スイスの独立系時計製造メーカー、アルティーア(ArtyA)が新作モデル「Complexity(コンプレクシティ)」を発表しました。このモデルは、同ブランドが得意とするトゥールビヨン(tourbillon)という複雑機構を、さらに大胆に表現した意欲作として注目されています。

複雑さを極めた機構美の追求

トゥールビヨンとは、時計の精度を高めるために考案された、調速機構全体を回転させる装置です。アルティーアはこの仕組みを文字盤全面で見せることで、複雑な歯車やスプリングの動きを鑑賞できる設計にしています。
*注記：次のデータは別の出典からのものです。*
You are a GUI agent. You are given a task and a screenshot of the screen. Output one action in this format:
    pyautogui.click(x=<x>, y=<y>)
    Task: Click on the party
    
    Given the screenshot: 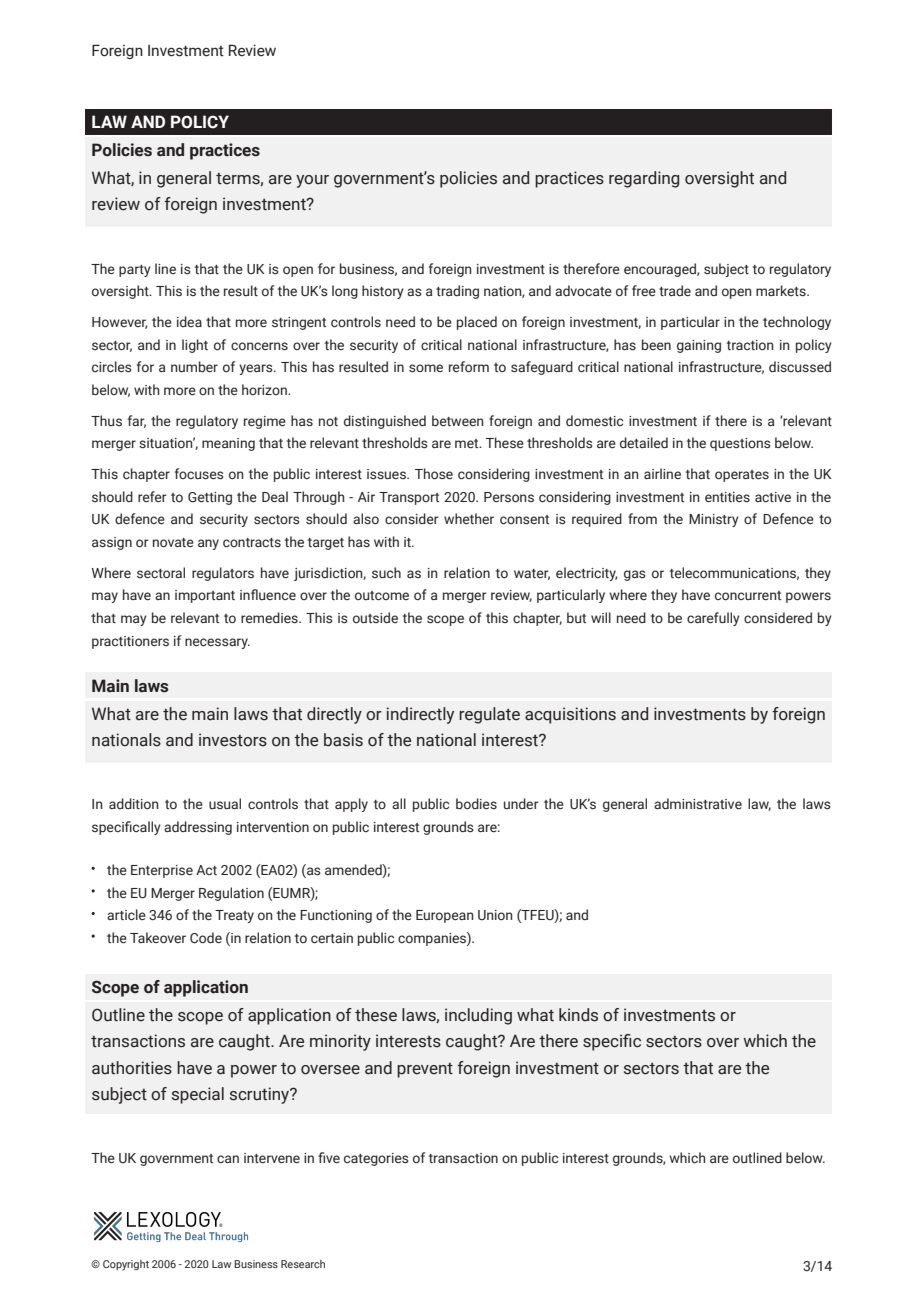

Complexityはこの哲学をさらに推し進め、複数のトゥールビヨン要素を組み合わせることで、視覚的な複雑性と機械的な精密さを両立させているとされています。ブランドとしての技術力を最大限に引き出した、野心的なアプローチといえるでしょう。

独立系ブランドの個性を体現

スイスの大手グループに属さないアルティーアは、創意工夫と革新的なデザインで知られています。Complexityはその特性を象徴するモデルで、主流の時計製造では実現しにくい大胆な表現が可能です。限られた生産数のなか、機械式時計の本質的な魅力を追求する同ブランドの姿勢が明確に表現されており、愛好家からの期待が高まっています。

アルティーアの新しい挑戦は、時計業界における個性と技術の融合を示す好例となりそうです。